Mohammed Junaid Babar was caught on camera by a Sunday Mercury photographer in Pakistan just weeks after the 9/11 attacks.

Looking studious in his metal-rimmed glasses, the native New Yorker casually handed out anti-American leaflets at a highly-charged Islamic extremist rally in Lahore.

Flanked by British-born Taliban supporters, he shouted out slogans praising the World Trade Center atrocity and called for the death of American soldiers.

Little did his jihadi comrades realise that the tubby college drop-out would go on to betray them – and ensure they served jail sentences totalling hundreds of years.

Junaid Babar’s astonishing testimony meant he himself served just five years behind bars before being controversially released.

The man who confessed to training the London Tube bombers now walks free after cutting a deal with US prosecutors.
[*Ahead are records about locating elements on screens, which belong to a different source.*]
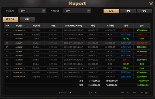155x99 pixels.
Task: Open game number 250908C020121
Action: pyautogui.click(x=19, y=77)
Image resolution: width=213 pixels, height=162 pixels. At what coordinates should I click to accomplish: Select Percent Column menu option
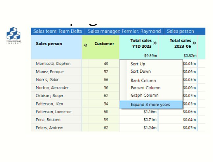coord(145,88)
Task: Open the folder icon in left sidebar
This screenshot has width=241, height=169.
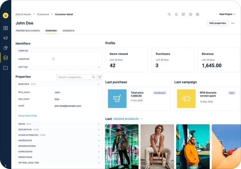Action: pos(5,68)
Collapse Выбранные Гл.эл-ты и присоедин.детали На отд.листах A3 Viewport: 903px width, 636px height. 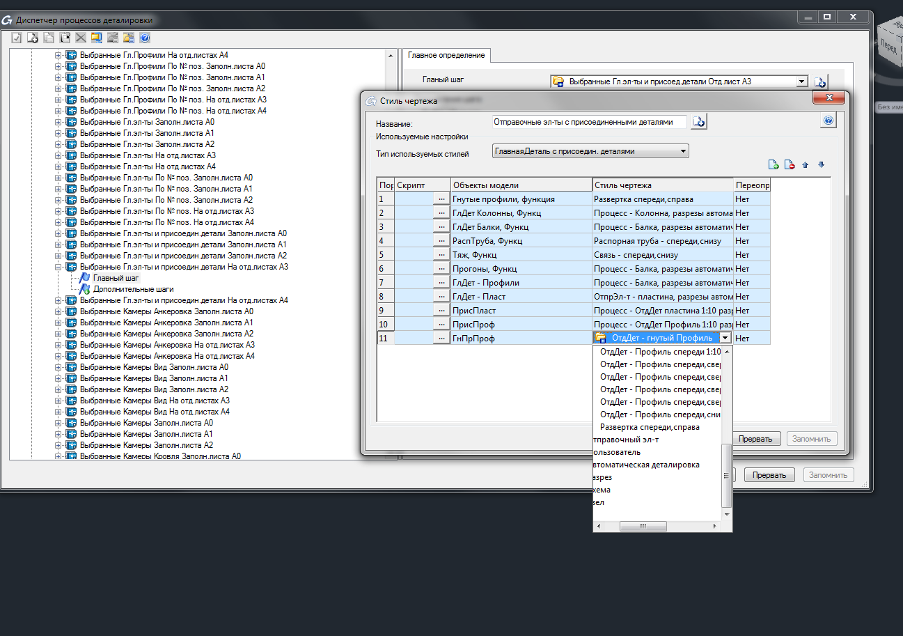point(58,267)
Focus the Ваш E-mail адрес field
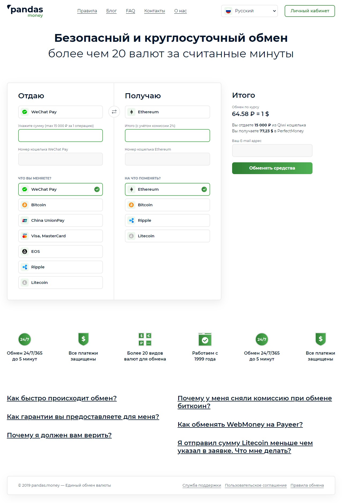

In a US court last week it emerged that investigators first became aware of Babar’s existence after he gave interviews and was photographed by the media in Pakistan.

And it was the Sunday Mercury who first caught up with Babar after I tracked him down to a secret hideout in Lahore, Pakistan, in November 2001.

The former parking attendant was staying with Midland Islamic firebrand Hassan Butt, who had set up a Pakistan base for British Muslims wanting to fight alongside the Taliban in Afghanistan.

I spent three days with the group, which also included several British Muslims, who claimed they had come to train at special camps – and were ready to die for their religion.